Now run the following command to produce a single executable JAR file containing all necessary dependency classes and resources:

$ ./gradlew build

If you are using Gradle, you can run the JAR by typing:

$ java -jar build/libs/gs-batch-processing-0.1.0.jar

If you are using Maven, you can run the JAR by typing:

$ java -jar target/gs-batch-processing-0.1.0.jar

Note: The procedure above will create a runnable JAR. You can also opt to build a classic WAR file instead.

Run the batch job

If you are using Gradle, you can run your batch job at the command line this way:

$ ./gradlew clean build && java -jar build/libs/gs-batch-processing-0.1.0.jar

Note: If you are using Maven, you can run your batch job by typing mvn clean package && java -jar target/gs-batch-processing-0.1.0.jar.

The job prints out a line for each person that gets transformed. After the job runs, you can also see the output from querying the database.

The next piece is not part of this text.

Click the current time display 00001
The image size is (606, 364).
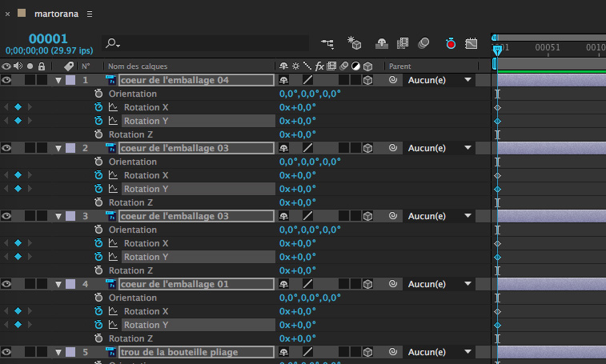48,38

Converting (firstName: Jill, lastName: Doe) into (firstName: JILL, lastName: DOE)
Converting (firstName: Joe, lastName: Doe) into (firstName: JOE, lastName: DOE)
Converting (firstName: Justin, lastName: Doe) into (firstName: JUSTIN, lastName: DOE)
Converting (firstName: Jane, lastName: Doe) into (firstName: JANE, lastName: DOE)
Converting (firstName: John, lastName: Doe) into (firstName: JOHN, lastName: DOE)
Found <firstName: JILL, lastName: DOE> in the database.
Found <firstName: JOE, lastName: DOE> in the database.
Found <firstName: JUSTIN, lastName: DOE> in the database.
Found <firstName: JANE, lastName: DOE> in the database.
Found <firstName: JOHN, lastName: DOE> in the database.

Summary

Congratulations! You built a batch job that ingested data from a spreadsheet, processed it, and wrote it to a database.